Monday, February 16, 2009

A Good Man

They say you just can’t keep a good man down. That could have been said about my friend, Pete, who died from cancer last week. I met Haral Pederson at work eight years ago. He told me that his friends called him “Pete” so he was always “Pete” to me.

The memorable thing about Pete is that he had a life well lived. He lived fully right up to the last days of his life. He was a great example of hope and perseverance. He enjoyed his garden, his painting, his gambling and his ice cream. He kept going, he stayed active, long after most people would have confined themselves to bed.

I remember lots of things about Pete:

I remember him telling me that he snuck away from his wife, Julie, in the middle of the night to go gambling at the casino. A couple of years later, after he was so sick he couldn’t drive; I said “I guess you’re not going to be sneaking off to go gambling anymore.” “No, I guess not,” he said.

I remember how long he kept coming to work after he was sick. He said it made him feel better to be there.

I remember when I took him out to Pappadeux’s for lunch shortly after he found out that the cancer came back, again. He said, “I don’t want to talk about cancer,” and so we didn’t.

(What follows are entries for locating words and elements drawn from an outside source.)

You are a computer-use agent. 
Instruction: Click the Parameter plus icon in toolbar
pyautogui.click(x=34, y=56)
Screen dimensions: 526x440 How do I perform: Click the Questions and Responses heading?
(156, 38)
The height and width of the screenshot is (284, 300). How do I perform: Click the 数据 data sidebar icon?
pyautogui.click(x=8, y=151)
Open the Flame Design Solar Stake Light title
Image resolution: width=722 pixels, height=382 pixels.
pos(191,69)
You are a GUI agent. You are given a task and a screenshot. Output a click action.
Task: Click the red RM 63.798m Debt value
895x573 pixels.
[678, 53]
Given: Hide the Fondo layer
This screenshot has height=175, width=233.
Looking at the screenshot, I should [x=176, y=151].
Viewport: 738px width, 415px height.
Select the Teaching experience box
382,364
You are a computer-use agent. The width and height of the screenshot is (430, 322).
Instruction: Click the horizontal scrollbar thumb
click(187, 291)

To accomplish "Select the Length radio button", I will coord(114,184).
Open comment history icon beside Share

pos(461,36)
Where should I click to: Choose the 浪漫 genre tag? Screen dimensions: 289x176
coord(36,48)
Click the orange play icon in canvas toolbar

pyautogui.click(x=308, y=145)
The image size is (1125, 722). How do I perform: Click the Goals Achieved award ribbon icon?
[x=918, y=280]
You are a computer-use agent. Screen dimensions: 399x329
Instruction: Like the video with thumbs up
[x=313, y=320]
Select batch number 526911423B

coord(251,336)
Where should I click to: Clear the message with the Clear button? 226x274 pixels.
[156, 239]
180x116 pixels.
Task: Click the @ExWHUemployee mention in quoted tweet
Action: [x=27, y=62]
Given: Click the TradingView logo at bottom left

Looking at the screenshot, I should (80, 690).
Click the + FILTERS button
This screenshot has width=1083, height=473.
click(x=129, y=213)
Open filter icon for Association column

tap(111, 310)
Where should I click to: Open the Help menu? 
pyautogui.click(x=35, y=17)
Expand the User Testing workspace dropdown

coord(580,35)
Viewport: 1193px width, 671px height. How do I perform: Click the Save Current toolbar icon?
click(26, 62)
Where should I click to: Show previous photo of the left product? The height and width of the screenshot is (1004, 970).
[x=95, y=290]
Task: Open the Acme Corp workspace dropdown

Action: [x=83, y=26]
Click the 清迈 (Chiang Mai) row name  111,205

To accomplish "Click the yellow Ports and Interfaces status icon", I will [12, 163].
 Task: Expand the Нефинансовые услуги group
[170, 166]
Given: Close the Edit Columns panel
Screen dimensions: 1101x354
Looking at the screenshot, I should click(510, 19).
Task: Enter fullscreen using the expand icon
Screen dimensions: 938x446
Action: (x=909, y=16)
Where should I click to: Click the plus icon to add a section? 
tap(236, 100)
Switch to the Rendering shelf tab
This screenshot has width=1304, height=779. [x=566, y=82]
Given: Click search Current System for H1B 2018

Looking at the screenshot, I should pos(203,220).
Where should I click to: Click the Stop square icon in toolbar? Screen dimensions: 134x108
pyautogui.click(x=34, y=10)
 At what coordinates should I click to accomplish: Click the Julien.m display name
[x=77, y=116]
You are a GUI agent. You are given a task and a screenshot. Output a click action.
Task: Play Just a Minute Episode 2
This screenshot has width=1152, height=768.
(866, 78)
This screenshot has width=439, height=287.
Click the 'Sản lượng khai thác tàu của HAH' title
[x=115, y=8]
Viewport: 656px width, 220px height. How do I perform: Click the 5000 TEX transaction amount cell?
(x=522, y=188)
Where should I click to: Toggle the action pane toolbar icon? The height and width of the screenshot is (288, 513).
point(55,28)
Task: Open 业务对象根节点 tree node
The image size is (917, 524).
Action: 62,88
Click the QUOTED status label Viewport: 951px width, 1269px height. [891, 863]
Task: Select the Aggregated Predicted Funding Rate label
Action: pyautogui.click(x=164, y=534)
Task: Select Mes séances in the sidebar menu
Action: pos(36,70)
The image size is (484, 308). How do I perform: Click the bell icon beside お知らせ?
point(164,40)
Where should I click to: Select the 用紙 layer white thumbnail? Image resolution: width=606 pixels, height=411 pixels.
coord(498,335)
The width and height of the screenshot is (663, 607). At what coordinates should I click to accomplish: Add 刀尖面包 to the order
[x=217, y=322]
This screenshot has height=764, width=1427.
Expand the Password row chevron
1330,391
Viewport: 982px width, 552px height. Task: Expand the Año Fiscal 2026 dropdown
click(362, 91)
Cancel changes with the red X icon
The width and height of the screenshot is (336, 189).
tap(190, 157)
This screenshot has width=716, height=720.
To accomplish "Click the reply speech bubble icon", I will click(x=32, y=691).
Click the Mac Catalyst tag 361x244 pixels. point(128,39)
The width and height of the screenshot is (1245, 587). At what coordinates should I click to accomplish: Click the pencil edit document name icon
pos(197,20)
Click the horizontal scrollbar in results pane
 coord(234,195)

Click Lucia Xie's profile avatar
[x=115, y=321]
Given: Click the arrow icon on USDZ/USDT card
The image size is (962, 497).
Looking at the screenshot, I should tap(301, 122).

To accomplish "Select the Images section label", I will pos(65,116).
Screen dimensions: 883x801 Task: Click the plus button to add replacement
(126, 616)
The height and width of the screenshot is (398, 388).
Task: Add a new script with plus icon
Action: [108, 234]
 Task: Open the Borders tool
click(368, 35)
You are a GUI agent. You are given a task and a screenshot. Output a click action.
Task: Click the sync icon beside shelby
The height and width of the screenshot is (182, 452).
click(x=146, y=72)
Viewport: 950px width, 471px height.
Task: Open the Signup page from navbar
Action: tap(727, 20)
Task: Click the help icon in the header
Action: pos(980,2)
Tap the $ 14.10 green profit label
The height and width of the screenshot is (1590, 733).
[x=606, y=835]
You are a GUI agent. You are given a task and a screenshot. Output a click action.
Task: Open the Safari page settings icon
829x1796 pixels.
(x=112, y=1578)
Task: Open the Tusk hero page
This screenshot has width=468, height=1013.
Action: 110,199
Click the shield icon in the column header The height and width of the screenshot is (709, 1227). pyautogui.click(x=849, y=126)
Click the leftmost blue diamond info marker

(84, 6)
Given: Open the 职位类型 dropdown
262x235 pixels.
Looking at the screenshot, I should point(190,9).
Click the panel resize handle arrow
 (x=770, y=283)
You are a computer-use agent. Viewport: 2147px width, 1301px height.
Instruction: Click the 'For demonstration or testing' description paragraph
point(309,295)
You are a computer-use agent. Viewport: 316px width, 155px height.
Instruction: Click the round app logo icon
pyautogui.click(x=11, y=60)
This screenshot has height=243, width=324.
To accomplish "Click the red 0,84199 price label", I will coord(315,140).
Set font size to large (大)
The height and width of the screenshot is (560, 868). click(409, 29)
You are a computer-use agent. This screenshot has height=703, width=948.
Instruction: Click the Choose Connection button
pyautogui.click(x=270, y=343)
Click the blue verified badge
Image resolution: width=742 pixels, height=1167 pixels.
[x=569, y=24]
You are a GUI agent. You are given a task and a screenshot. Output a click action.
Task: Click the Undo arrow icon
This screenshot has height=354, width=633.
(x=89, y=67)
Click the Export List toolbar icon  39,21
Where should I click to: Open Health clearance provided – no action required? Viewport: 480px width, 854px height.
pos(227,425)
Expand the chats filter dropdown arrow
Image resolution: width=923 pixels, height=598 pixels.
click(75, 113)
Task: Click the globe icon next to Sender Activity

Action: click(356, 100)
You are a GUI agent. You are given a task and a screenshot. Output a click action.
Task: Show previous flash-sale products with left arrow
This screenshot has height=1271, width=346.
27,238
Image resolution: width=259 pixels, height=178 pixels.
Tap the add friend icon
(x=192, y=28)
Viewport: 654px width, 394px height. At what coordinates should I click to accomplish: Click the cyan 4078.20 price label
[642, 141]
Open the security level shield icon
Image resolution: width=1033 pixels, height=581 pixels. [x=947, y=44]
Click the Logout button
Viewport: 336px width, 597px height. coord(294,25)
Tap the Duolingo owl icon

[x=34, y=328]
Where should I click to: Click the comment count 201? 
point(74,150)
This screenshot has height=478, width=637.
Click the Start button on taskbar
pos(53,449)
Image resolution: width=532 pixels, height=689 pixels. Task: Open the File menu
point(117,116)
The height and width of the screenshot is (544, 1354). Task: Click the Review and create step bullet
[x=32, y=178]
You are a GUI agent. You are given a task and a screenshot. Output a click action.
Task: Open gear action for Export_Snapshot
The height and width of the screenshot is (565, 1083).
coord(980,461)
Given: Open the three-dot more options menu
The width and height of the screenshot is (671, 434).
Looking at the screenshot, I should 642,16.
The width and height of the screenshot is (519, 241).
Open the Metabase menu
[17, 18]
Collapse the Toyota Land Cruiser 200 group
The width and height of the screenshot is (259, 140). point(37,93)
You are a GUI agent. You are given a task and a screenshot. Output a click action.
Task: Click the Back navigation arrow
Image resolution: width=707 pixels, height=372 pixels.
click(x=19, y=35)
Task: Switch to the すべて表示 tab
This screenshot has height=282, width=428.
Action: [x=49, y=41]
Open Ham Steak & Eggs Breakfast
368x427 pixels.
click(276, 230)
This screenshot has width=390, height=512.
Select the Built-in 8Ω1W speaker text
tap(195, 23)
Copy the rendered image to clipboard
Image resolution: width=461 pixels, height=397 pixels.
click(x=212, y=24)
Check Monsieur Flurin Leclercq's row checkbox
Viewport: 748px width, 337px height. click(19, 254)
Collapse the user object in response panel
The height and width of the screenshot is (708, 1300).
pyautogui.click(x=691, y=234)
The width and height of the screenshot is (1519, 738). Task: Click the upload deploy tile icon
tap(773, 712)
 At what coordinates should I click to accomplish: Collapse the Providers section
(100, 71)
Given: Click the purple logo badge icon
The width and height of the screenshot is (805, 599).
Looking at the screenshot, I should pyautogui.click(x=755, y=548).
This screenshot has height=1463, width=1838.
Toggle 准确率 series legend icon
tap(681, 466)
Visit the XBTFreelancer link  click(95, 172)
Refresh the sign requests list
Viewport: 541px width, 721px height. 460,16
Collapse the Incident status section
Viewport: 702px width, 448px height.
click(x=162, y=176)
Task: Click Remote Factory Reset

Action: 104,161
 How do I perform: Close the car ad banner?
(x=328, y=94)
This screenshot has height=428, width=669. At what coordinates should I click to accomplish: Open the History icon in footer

It was my mission to cheer him up. I told him many of my secrets. I told him things that I would never dare to tell a married man from work. I told him how I thought there might be a serious relationship in my future with the guy in the office next to him. I broke all of my rules with him. I thought, “What difference does it make? This guy is going to die soon and he will take all of my secrets to the grave.” Then when he seemed to be getting better, I told him, “After everything that I’ve told you, if you don’t die, I’m going to have to kill you.” I needn’t have worried, he lived for several years after that but he never betrayed my trust.

The hopeful thing about Pete’s story is that a person can be ravaged by cancer but not give into it. He knew that cancer would take his life, but he never let it take over his life. He lived his life as long as he possibly could. He didn’t ask for sympathy, he just wanted to keep living.

He kept living by always having a goal. A few years ago, he wanted to live long enough for his daughter’s wedding. He rode his wheelchair down the aisle and gave Erika away in July, 2005. She got pregnant the next year and he wanted to live long enough to see his granddaughter. Aubrey was born in July, 2007. This past fall, September 2008, he wanted to go to the beach one more time. His son, Trey, went with him to Destin Beach, Florida. In December, Pete told me he wanted to go to the casino again. His brother took him soon after that. Earlier this month, he was lying in bed during our visit because he was too weary to sit up. After we had been there an hour, he said, “Let’s go get ice cream.” He seemed to think that he was perfectly capable of getting out of bed and taking a ride to Braum’s. I convinced him to let my husband, Marty (the guy who used to be in the office next to Pete) go and bring us back some ice cream. When Marty returned, Pete ate a big bowl of chocolate almond.

When I was a kid I remember seeing a book on my dad’s shelf. It was a book by Norman Vincent Peale entitled “Stay Alive All Your Life.” That book could have been written about my friend, Pete, because that’s what he did.